Golden syrup. I used golden syrup as I often do because it has the most fabulous caramel flavor, but you can also just use any syrup that you prefer. Maple, agave, whatever rocks your boat.
Green food coloring. I don’t know about you but mint ice cream that’s not green just doesn’t do it for me. So green food coloring was a must! Of course if you don’t mind about the color then you can leave it out, cos the color doesn’t add anything to the taste.
Vegan chocolate or vegan chocolate chips. You can chop up vegan chocolate or you can use vegan chocolate chips.
Full fat ingredients. You need full fat ingredients to make the best vegan ice cream. Definitely don’t go for low fat or light options here.
Heating then blending. There is not even the smallest hint of a grainy texture in this ice cream and this is due to heating the ingredients first so that the fats in the coconut cream and coconut milk are homogenized properly. Then we give it a quick 30-second blend with an immersion blender and the smoothest, creamiest ice cream texture is guaranteed.

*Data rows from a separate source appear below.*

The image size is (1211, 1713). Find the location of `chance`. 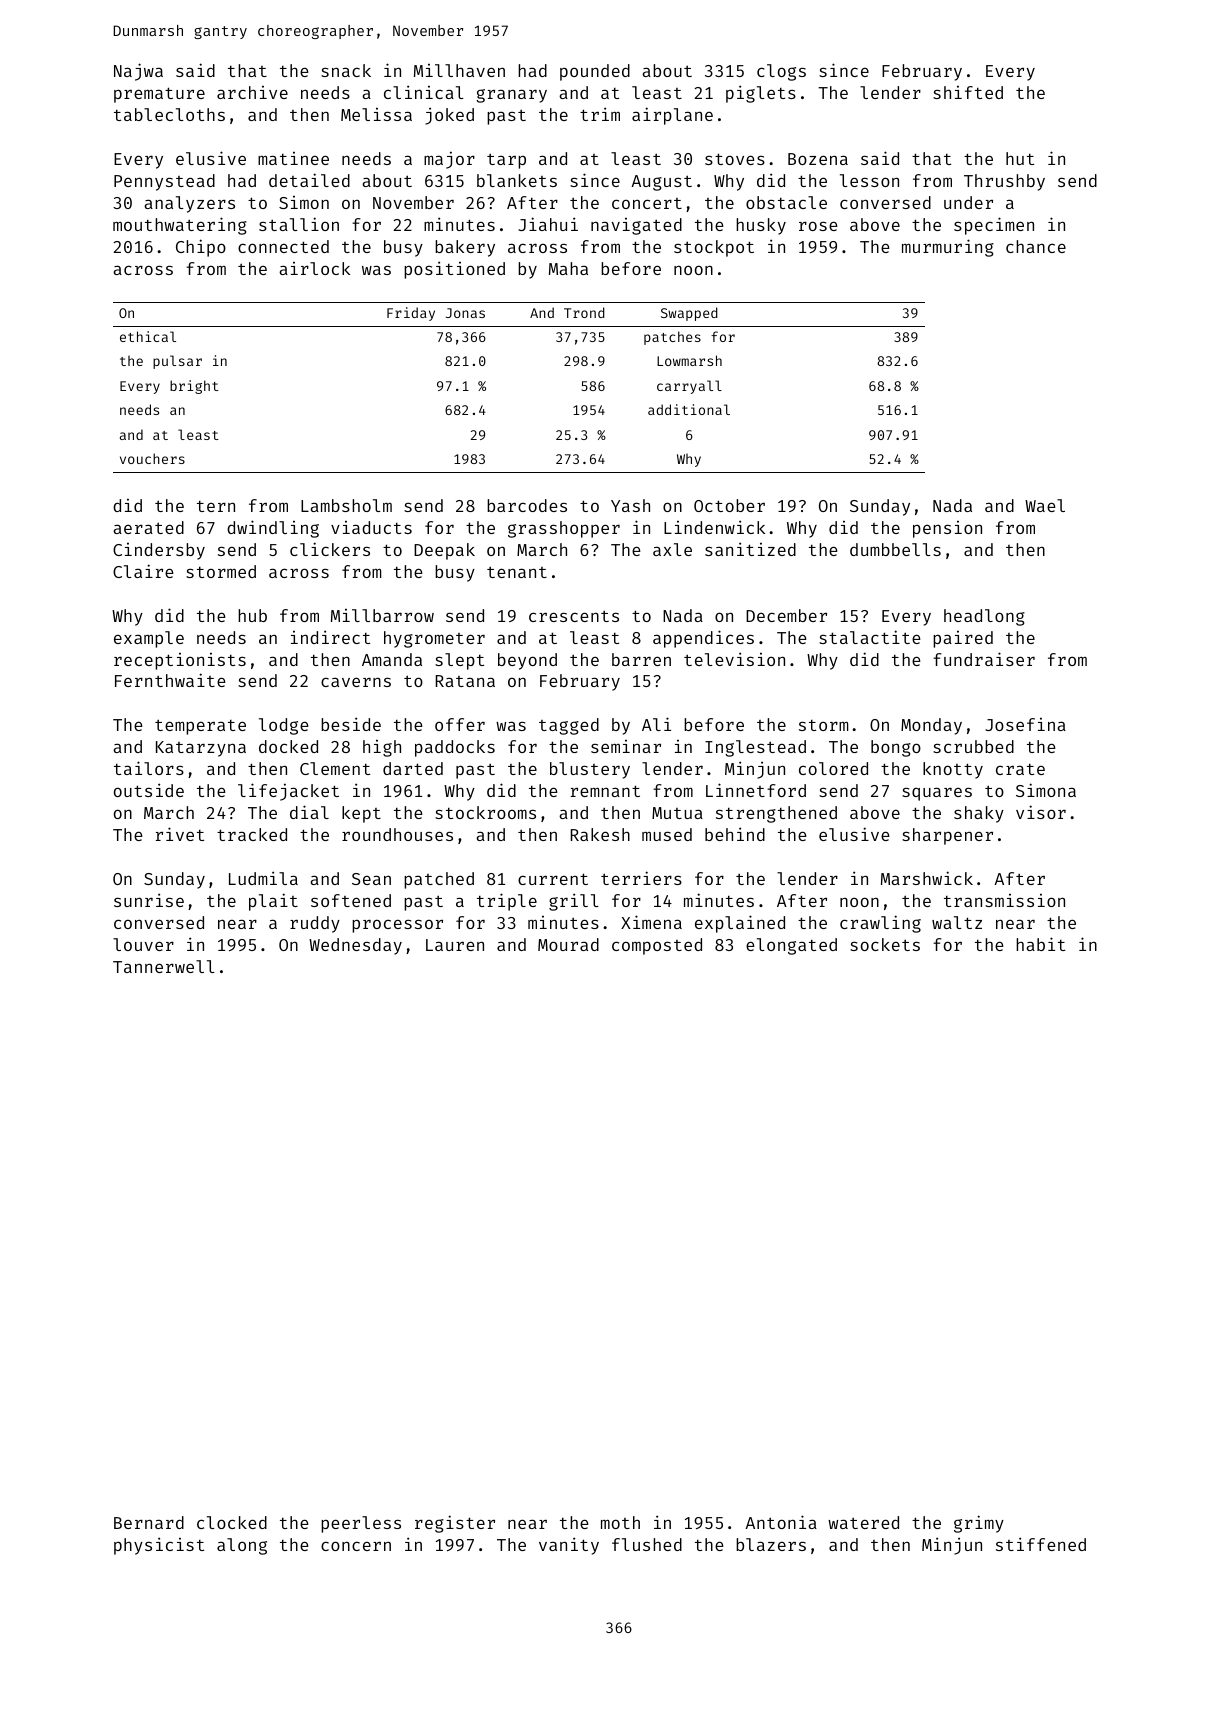

chance is located at coordinates (1036, 246).
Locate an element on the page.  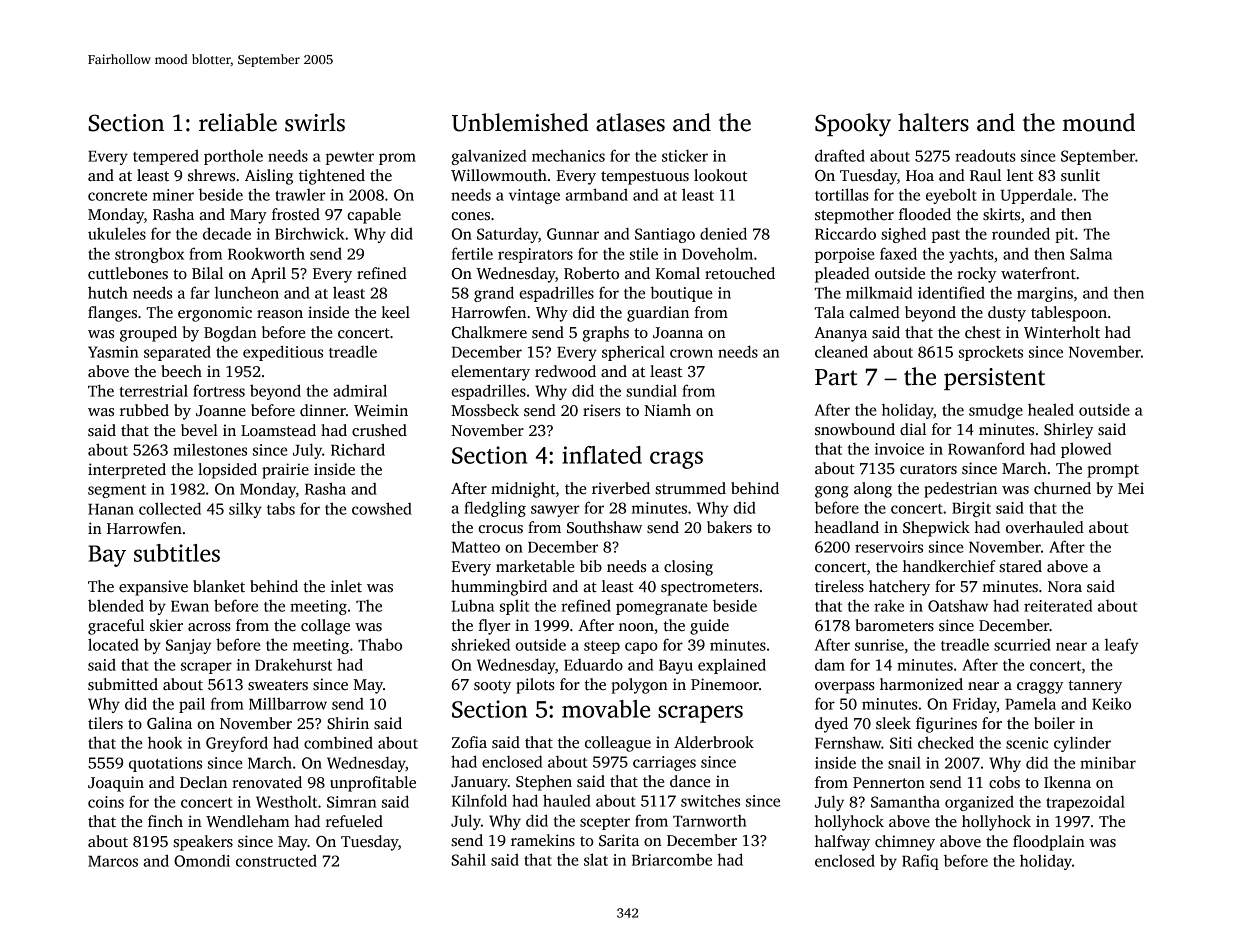
coins is located at coordinates (106, 802).
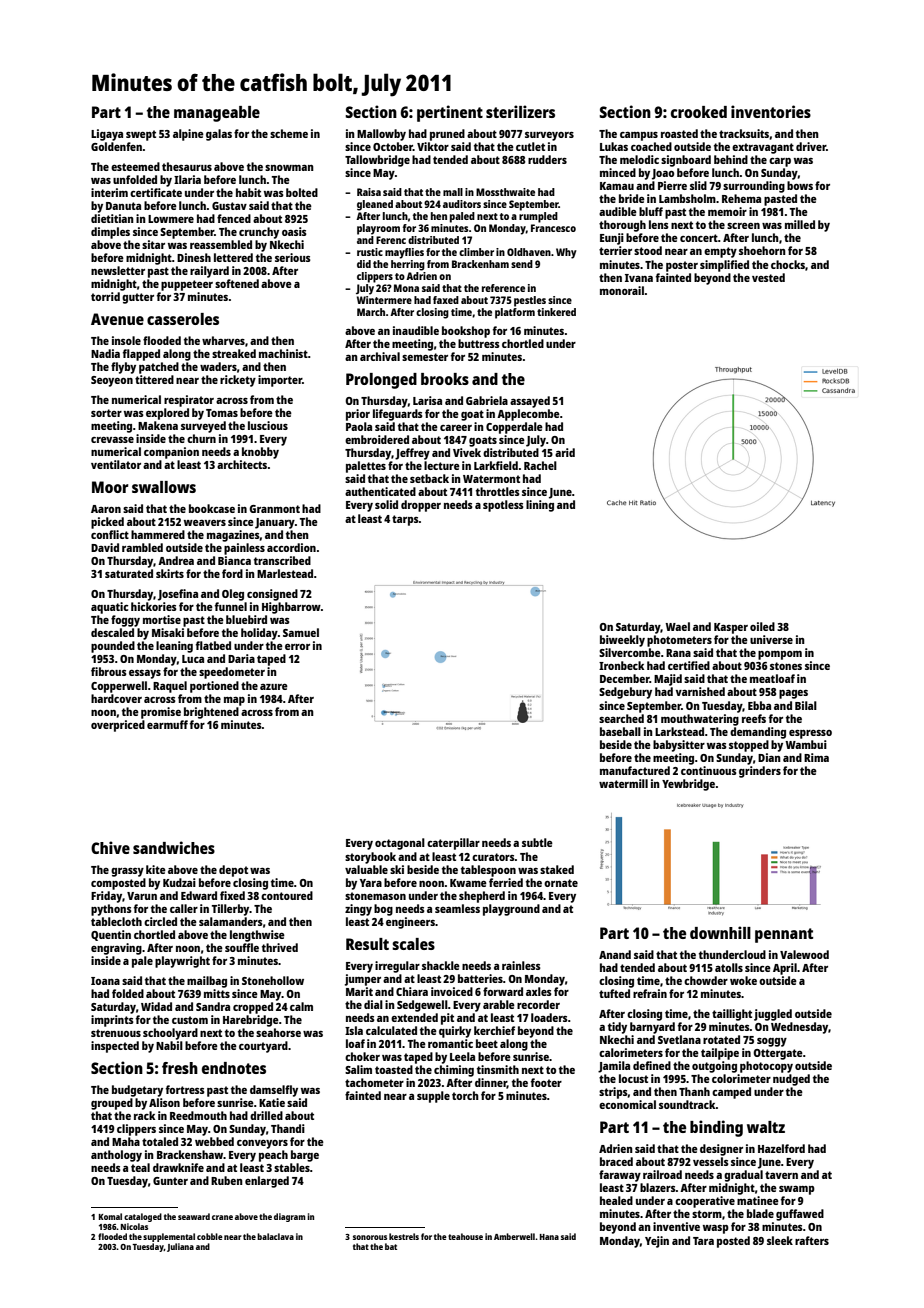 This screenshot has height=1308, width=924. I want to click on crooked, so click(699, 112).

Ice cream machine. I seriously love my Cuisinart Ice Cream Maker. It gets your ice cream mix to a soft serve consistency super fast (usually in about 25 minutes).
Keep it stored in the freezer and enjoy within 1-2 weeks for the best taste and texture. If it stores much longer than this then ice crystals may start to develop.
More Vegan Ice Cream Recipes
- Vegan Peanut Butter Ice Cream
- Salted Caramel Ice Cream
- Mango Ice Cream
- Vegan Chocolate Ice Cream
- Vegan Vanilla Ice Cream
- Vegan Coconut Ice Cream
Did you make this recipe? Be sure to leave a comment and rating below!
Vegan Mint Chocolate Chip Ice Cream
- 14 ounces Canned Coconut Milk (400ml) Full Fat, Unsweetened
- 14 ounces Canned Coconut Cream (400ml) Unsweetened
- ½ cup White Granulated Sugar (100g)
- ¼ cup Golden Syrup (60ml) or Maple Syrup
- ¼ teaspoon Peppermint Extract
- ¼ teaspoon Green Food Coloring
- ⅔ cup Vegan Chocolate Chips (115g) or Chopped Vegan Chocolate
- The day before you want to make ice cream, place the freezer bowl of your ice cream maker into the freezer to freeze completely.
- Then place your coconut cream, coconut milk, sugar and syrup into a pot on the stove and bring to a simmer, stirring constantly.
- Once it reaches a gentle simmer, remove from the heat, and using an immersion blender, blend it in the pot for 30 seconds.
- If you don’t have an immersion blender, then you can transfer the mixture to your blender jug and blend it there, but just make sure the lid is on properly, as the mixture will of course be very hot. Then transfer the mixture to a covered container and keep in the refrigerator overnight.
- The next day, remove the mixture from the refrigerator and stir in the green food coloring and the peppermint extract.
- Transfer to your ice cream maker and churn as per the manufacturers instructions, it will usually be 20-40 minutes.
- As soon as it reaches soft serve consistency, add the chocolate chips or chopped chocolate to the ice cream maker while it's churning and allow it to mix in for around 1 minute.
- Then transfer the ice cream to a freezer safe loaf pan and smooth it down.
- Cover with foil and place it into the freezer to set for at least 6 hours (preferably overnight)
- When you’re ready to serve scoop it with a hot scoop (dipped in hot water) for the easiest serving.
- Depending on the brand of peppermint extract you use, you may need to use more to get enough mint flavor. So taste test to see if the flavor is strong enough.
- Prep time does not include chilling the mixture or time spent setting in the freezer.
- Keep it stored in the freezer and enjoy within the first 1-2 weeks for the best texture.